# Using the AVID Public APIs

## Background 

AVID houses two types of records: *Records* and *Vulnerabilities*. A vulnerability (vuln) is high-level evidence of an AI failure mode. A report is one example of a particular vulnerability occurring, supported by qualitative or quantitative evaluation. You can think of a report as an instance of a vulnerability.

As an example, we'll look at a vulnerability below about gender bias in a particular language model, `xlm-roberta-base`. That vuln is associated with two reports, each of which measured gender bias by a different method.

Only reports can be submitted to the API; vulnerabilities cannot be submitted. After a report is submitted, it becomes a "draft" and enters the AVID editorial queue. In the editorial process, human editors review and validate the report and determine whether it belongs to an existing vulnerability or represents a new vulnerability. Reports are published after successfully passing through the editorial process. 

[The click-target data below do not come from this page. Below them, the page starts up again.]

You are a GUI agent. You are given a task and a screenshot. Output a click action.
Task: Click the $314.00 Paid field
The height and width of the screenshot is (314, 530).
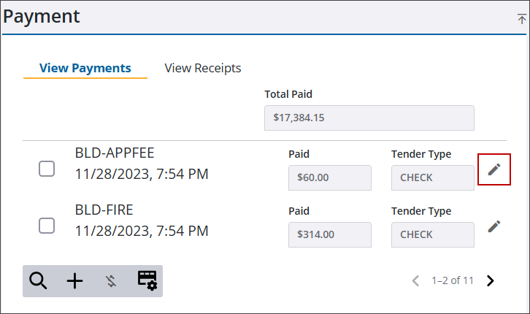330,234
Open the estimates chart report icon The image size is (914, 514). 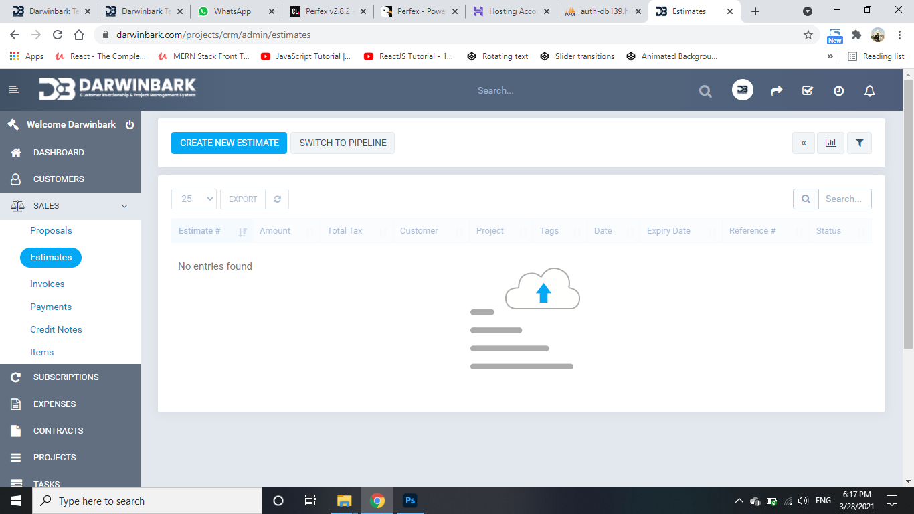830,143
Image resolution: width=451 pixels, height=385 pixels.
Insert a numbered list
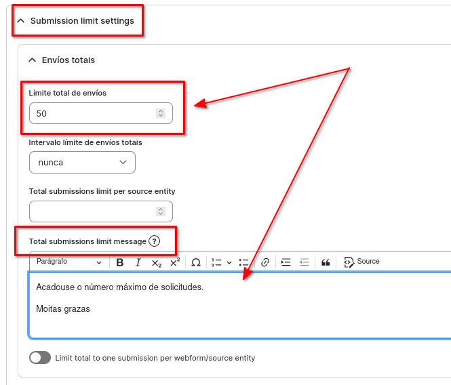(217, 262)
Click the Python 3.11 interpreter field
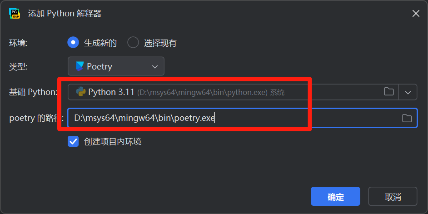Screen dimensions: 428x214 234,92
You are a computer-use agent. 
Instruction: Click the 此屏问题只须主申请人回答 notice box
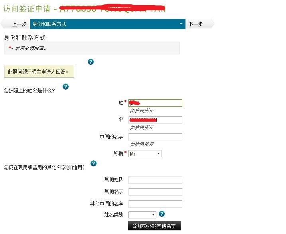click(39, 72)
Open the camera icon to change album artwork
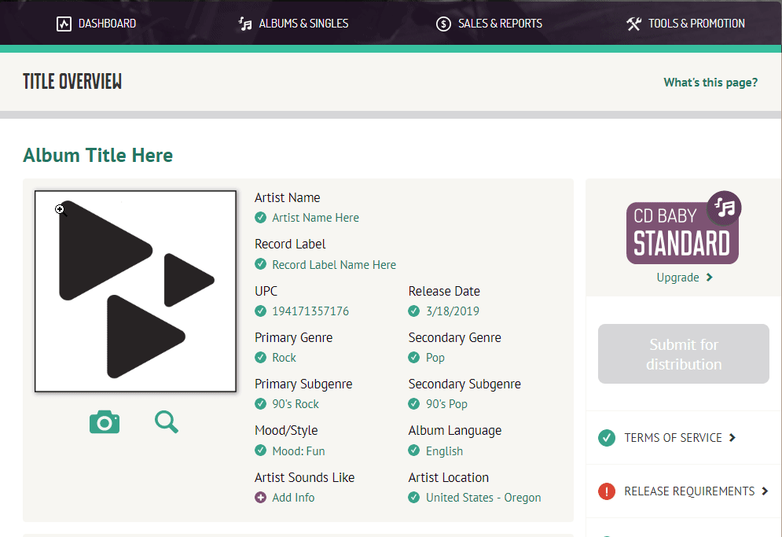Screen dimensions: 782x537 (x=105, y=421)
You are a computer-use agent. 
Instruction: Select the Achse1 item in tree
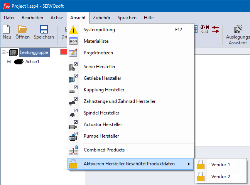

In this notebook, we'll walk through the process of submitting a new report and checking on its status. We'll also cover how to retrieve published items from the database.

## TODO: Butters to add API docs

In [None]:
import json
from os import environ
import requests

In [None]:
api_key = environ.get('AVID_API_KEY')
headers =  {"Authorization":api_key}

# Basic API check
This is a quick check to make sure your API key is working and you're able to contact the endpoint.  
It should give the response "meow".

In [None]:
url = "https://g0ouofqb7j.execute-api.us-east-1.amazonaws.com/api/"
response = requests.get(url, headers=headers)
print(response, response.text)

# Submitting reports

## How to format your report  (TODO: this needs to be fleshed out)

Reports should conform to the AVID data model, which is documented [here](https://avidml.org/avidtools/reference/report.html).   

The endpoint does not perform validation against this data model; it accepts any valid json. A validation endpoint will be available in the future.  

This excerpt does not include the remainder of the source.